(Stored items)
++++++++++

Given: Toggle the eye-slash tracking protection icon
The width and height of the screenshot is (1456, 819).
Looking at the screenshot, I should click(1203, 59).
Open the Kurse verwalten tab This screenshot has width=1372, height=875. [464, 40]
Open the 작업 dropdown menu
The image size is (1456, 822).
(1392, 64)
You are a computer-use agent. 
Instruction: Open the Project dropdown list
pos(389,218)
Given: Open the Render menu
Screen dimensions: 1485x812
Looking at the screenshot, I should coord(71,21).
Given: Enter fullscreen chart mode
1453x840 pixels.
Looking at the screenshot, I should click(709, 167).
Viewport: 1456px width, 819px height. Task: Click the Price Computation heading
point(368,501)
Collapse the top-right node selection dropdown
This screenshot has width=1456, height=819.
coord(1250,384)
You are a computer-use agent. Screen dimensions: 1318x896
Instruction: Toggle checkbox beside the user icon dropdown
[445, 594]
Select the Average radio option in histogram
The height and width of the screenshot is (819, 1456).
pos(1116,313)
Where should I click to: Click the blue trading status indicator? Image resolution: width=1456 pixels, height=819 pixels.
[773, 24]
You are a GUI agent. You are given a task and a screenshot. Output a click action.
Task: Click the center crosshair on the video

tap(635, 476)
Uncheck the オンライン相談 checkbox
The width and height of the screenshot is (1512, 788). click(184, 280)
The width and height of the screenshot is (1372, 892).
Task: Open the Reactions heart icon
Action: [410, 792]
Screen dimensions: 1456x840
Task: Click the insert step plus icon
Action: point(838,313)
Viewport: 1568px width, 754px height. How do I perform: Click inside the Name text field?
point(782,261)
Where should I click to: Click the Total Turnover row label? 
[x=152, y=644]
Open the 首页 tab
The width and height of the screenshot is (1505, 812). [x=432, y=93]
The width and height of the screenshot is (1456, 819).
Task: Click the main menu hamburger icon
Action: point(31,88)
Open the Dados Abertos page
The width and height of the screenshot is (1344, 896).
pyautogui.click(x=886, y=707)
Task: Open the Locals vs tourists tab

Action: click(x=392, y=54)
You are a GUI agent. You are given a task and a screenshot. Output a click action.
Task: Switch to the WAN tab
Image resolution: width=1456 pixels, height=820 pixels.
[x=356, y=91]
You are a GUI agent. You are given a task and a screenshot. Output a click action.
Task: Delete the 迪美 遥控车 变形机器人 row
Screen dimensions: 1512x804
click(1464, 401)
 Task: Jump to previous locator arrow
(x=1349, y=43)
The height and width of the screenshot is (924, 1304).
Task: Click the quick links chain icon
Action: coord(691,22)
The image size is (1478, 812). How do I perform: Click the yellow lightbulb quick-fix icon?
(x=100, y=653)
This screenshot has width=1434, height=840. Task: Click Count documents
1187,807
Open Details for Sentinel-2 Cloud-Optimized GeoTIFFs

++++++++++

◆ **YOUR TASK**
Please return the lines above exactly, from the first one down to the line with "You are a computer-use agent. Screen", and stop after that line.

◆ **OUTPUT**
Given: Toggle the eye-slash tracking protection icon
The width and height of the screenshot is (1456, 819).
Looking at the screenshot, I should click(1203, 59).
Open the Kurse verwalten tab This screenshot has width=1372, height=875. [464, 40]
Open the 작업 dropdown menu
The image size is (1456, 822).
(1392, 64)
You are a computer-use agent. 
Instruction: Open the Project dropdown list
pos(389,218)
Given: Open the Render menu
Screen dimensions: 1485x812
Looking at the screenshot, I should coord(71,21).
Given: Enter fullscreen chart mode
1453x840 pixels.
Looking at the screenshot, I should click(709, 167).
Viewport: 1456px width, 819px height. Task: Click the Price Computation heading
point(368,501)
Collapse the top-right node selection dropdown
This screenshot has width=1456, height=819.
coord(1250,384)
You are a computer-use agent. Screen dimensions: 1318x896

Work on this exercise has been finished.